Observing that this deadly sequence usually derives from a file sync
event or an exiting process(a terminating test case) closing and
flushing files to NFS, I tried to reproduce it quicker using a script
which spawns a number of dd processes, killing randomly some of them,
and periodically syncing in background.
Such script when run on a ARM FastModel aarch64 (which by itself is
slower than HW and monothreaded) is able to reproduce the same above
issue 100% of time within 30 secs if using properly sized dd writes
(~160KB). (but ONLY on 64KB pages Kernel)
Ftracing and annotating NFS code I tracked down the usage of such
nfs_pages and I made the following observations:
- a number of nfs_page objects which are apparently still actively used
by NFS (and so still linked to some NFS list via wb_list) got freed
because the refcount wb_kref drops to zero. (such rogue nfs_pages are
also linked between themselves in a single flock)

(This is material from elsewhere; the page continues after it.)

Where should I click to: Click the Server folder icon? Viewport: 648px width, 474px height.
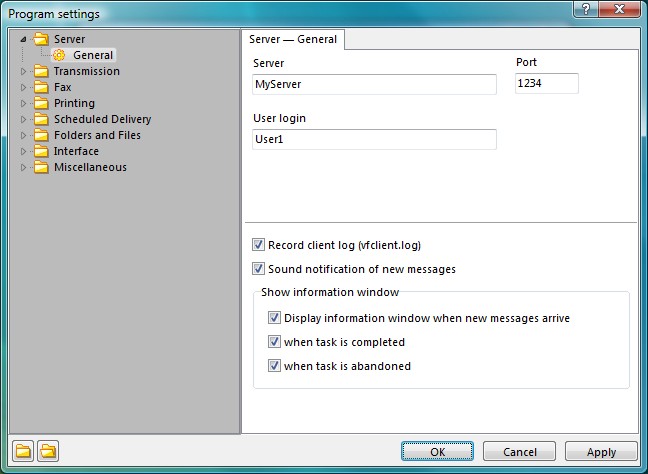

- earlier during the same test run these same nfs_page objects can be
observed to have been previously properly linked/unlinked and freed (so
I think we can exclude the issue is tied to a specific nfs_page object
instance and specific underlying physical location)
- wb_list handling NFS wrapper functions nfs_list_add_request() and
nfs_list_remove_request() seems to be handling properly items addition
and removal: I could NOT find a call to nfs_list_add_request() issued on
an element not previously cleanly initialized or unlinked with
nfs_list_remove_request()
- when the crash happens nicely enough, you can see these rogue pages
being still properly manipulated (unlinked !) by NFS code after the
freeing (and the warnings)..it's just too late.
For this reasons now I think it is the refcount which is wrongly
accounted in this particular situation, and it drops to zero
prematurely; I don't think anymore that this crash is due to some stale
nfs_page not having been properly unlinked or being reachable from a
stale dangling pointer.
As a proof of concept, if I track down when the evil is going to happen
(freeing a still wb_list-linked nfs_page...) and I artificially pump up
by one the wb_kref refcount just before (so delaying the free)...the
issue disappears...without any memory leak (given what kmemleak and
slub_debug says)
So applying this patch below (which is NOT meant to be a fix but just a
workaround to validate all of the above) the issue goes completely away
and I could run my 30secs-failing test case for ~12 hours. On real HW I
could now run successfully 10/10 full LTP test runs in a row without any
issue too.
diff --git a/fs/nfs/pagelist.c b/fs/nfs/pagelist.c
index bb5476a6d264..171813f9a291 100644
--- a/fs/nfs/pagelist.c
+++ b/fs/nfs/pagelist.c
@@ -432,6 +432,15 @@ void nfs_free_request(struct nfs_page *req)
void nfs_release_request(struct nfs_page *req)
{
+ /* WORKAROUND */
+ if ((kref_read(&req->wb_kref) == 1) &&
+ (req->wb_list.prev != &req->wb_list ||
+ req->wb_list.next != &req->wb_list)) {
+ pr_warn("%s -- Forcing REFCOUNT++ on dirty req[%u]:%px
->prev:%px ->next:%px\n",
+ __func__, kref_read(&req->wb_kref), req,
+ req->wb_list.prev, req->wb_list.next);
+ kref_get(&req->wb_kref);
+ }
kref_put(&req->wb_kref, nfs_page_group_destroy);
}
EXPORT_SYMBOL_GPL(nfs_release_request);
I still have to figure out WHY this is happening when the system is
loaded AND only with 64kb pages. (so basically the root cause...:<)
What I could see is that the refcount bad-accounting seems to originate
during the early phase of nfs_page allocation:
- OK: nfs_create_request creates straight away an nfs_page wb_kref +2
- OK: nfs_create_request creates a nfs_page with wb_kref +1 AND then
wb_kref is immediately after incremented to +2 by an
nfs_inode_add_request() before being moved across wb_list
- FAIL: nfs_create_request creates a nfs_page with wb_kref +1 and it
remains to +1 till when it starts being moved across lists.
Any ideas or suggestions to triage why this condition is happening ?
(I'm not really an NFS guy...:D)
Thanks
Cristian